Faith-based investors persuade Tyson to conduct racial equity audit

PC(USA) responsible investment group part of organization that called for the assessment

by Rich Copley | Presbyterian News Service

Photo by BP Miller via Unsplash

LEXINGTON, Kentucky — The Presbyterian Committee on Mission Responsibility Through Investment (MRTI) is part of an investors group that successfully persuaded Tyson Foods to conduct a racial equity audit

Last week, the Interfaith Center on Corporate Responsibility (ICCR), of which the PC(USA) is a member, announced it was withdrawing a proposal for Tyson’s 2022 proxy after negotiations with the meatpacking company resulted in an agreement to conduct a study into whether its policies have a disproportionately negative impact on communities of color.

Rob Fohr is director of Faith-Based Investment and Corporate Engagement for the Presbyterian Church (U.S.A.) (Photo by Rich Copley)

“This shows the ongoing impacts and benefits of shareholder engagement long demonstrated by members of ICCR,” said Rob Fohr, Director of Faith-Based Investing and Corporate Engagement, the PC(USA) office that staffs MRTI. “We are so grateful to our faith- and values-based colleagues who led this effort and worked with grassroots organizations to bring their concerns to the forefront of this discussion.”

The American Baptist Home Mission Societies — like the PC(USA), a founding member of ICCR — was the lead filer of the proposal.

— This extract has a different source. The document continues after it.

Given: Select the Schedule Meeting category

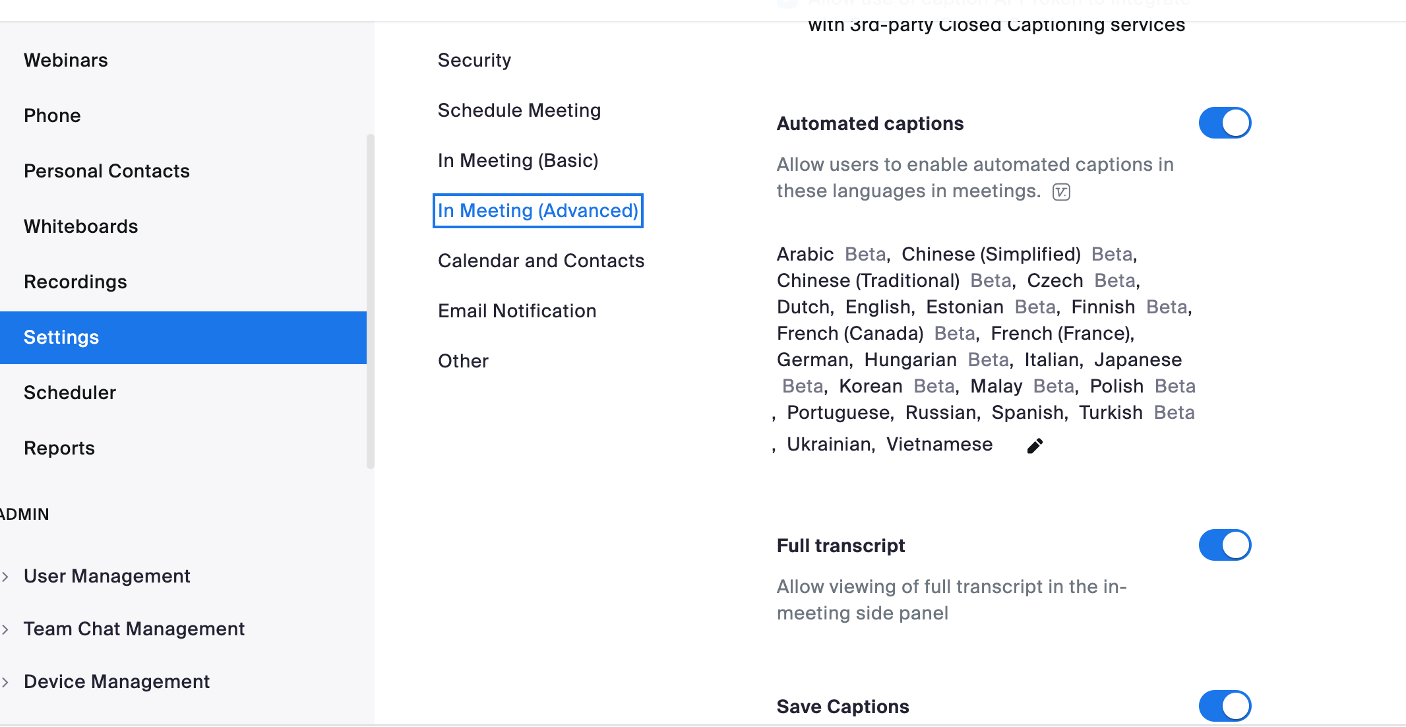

In its agreement with investors, Tyson accepted the key terms of the proposal, including:

  • The racial equity audit will be conducted by an independent third party
  • The report will be made public
  • There is a one-year reporting timeline
  • It will be a consultative process including interviews with impacted stakeholders as well as investor feedback
  • The company committed to further dialogue with ICCR members, referencing value in collaborative engagement with faith-based investors.

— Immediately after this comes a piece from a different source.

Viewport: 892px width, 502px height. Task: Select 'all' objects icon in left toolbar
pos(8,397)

The proposal was filed by 17 faith-based investor members of ICCR. Tyson has been a company of concern for ICCR in the past and has had previous resolutions filed by the group over issues including water rights and human rights abuses of workers in poultry plants.

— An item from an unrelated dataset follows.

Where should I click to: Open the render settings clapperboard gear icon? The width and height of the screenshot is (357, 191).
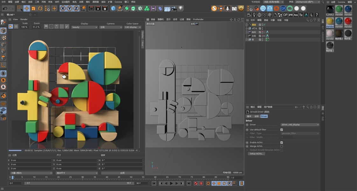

Tyson and other meatpacking companies were widely criticized in the midst of the COVID-19 pandemic for their treatment of workers who are mostly from communities of color. Complaints included forcing people to work during the pandemic while not following safety protocols to curb the spread of the virus.

“Over the course of the pandemic, Tyson has been squeezing workers even harder to endure inhumane working conditions and deplorable wages,” Magaly Licolli, executive director of Venceremos (We Will Win), an organization in Arkansas focused on protecting human rights for poultry workers, said in an ICCR press release. “Tyson treats workers of color as expendable and without any human value. We hope that the company will follow through on its promise to conduct a truthful accounting of its racial equity failures by acknowledging the harm done every day to the brown and Black poultry workers in its plants, and then go further by implementing systemic solutions to correct this injustice rather than just words on paper.”

The Presbyterian Committee on Mission Responsibility Through Investment/Office of Faith-Based Investing and Corporate Engagement is one of the Compassion, Peace & Justice ministries of the Presbyterian Mission Agency.